### Work order
Lines from the one containing "Instruction: Click the 'Find" through the end of the entries below: set them down exactly, both ends included, with nothing added.

### Source records

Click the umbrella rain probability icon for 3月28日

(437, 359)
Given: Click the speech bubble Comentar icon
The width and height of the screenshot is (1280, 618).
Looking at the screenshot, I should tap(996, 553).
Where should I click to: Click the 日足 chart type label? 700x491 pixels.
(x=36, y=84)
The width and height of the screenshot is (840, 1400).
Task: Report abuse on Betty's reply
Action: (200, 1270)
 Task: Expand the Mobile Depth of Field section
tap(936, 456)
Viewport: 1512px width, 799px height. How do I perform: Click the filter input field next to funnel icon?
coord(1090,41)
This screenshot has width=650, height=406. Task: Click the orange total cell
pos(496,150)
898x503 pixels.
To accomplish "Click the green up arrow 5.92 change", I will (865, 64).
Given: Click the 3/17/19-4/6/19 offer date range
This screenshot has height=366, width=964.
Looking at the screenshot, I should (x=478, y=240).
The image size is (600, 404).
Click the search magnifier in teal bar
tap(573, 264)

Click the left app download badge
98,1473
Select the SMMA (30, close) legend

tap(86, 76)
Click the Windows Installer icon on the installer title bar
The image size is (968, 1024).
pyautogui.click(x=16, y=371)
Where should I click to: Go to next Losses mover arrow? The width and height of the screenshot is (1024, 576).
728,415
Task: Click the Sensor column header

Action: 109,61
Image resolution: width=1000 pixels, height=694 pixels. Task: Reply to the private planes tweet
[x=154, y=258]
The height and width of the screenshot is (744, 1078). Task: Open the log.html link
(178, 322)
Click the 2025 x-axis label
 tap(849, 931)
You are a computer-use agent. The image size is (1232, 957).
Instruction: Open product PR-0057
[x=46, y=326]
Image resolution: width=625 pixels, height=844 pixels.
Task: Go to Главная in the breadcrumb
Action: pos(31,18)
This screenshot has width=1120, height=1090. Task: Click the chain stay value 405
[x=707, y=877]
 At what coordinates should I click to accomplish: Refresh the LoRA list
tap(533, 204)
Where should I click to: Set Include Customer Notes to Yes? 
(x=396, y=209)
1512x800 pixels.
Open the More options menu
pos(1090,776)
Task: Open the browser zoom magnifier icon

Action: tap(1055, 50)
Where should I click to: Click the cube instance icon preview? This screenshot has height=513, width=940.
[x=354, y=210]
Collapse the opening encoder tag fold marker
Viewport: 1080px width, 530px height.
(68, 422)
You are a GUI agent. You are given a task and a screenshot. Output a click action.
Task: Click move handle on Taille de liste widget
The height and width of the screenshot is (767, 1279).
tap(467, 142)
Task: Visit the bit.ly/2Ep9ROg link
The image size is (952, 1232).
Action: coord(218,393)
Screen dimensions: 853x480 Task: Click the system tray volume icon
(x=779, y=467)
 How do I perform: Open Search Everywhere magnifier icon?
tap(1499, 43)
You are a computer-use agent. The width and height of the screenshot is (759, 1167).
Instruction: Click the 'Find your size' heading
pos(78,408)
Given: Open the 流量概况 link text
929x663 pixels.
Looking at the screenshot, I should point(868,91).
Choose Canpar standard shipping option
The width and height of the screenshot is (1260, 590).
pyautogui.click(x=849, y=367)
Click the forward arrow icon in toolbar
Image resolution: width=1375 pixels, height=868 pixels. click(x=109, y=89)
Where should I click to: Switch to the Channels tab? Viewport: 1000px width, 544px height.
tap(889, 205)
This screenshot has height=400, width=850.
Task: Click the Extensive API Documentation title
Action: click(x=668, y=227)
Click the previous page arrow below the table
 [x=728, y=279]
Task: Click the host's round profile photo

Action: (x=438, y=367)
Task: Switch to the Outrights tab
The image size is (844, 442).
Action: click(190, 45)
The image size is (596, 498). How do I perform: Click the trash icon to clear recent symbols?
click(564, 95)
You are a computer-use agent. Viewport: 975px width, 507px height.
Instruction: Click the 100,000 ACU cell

### Exercise response
Instruction: Click the 'Find your size' heading
pos(78,408)
Given: Open the 流量概况 link text
929x663 pixels.
Looking at the screenshot, I should point(868,91).
Choose Canpar standard shipping option
The width and height of the screenshot is (1260, 590).
pyautogui.click(x=849, y=367)
Click the forward arrow icon in toolbar
Image resolution: width=1375 pixels, height=868 pixels. click(x=109, y=89)
Where should I click to: Switch to the Channels tab? Viewport: 1000px width, 544px height.
tap(889, 205)
This screenshot has height=400, width=850.
Task: Click the Extensive API Documentation title
Action: click(x=668, y=227)
Click the previous page arrow below the table
 [x=728, y=279]
Task: Click the host's round profile photo

Action: (x=438, y=367)
Task: Switch to the Outrights tab
The image size is (844, 442).
Action: click(190, 45)
The image size is (596, 498). How do I perform: Click the trash icon to clear recent symbols?
click(564, 95)
You are a computer-use agent. Viewport: 975px width, 507px height.
Instruction: Click the 100,000 ACU cell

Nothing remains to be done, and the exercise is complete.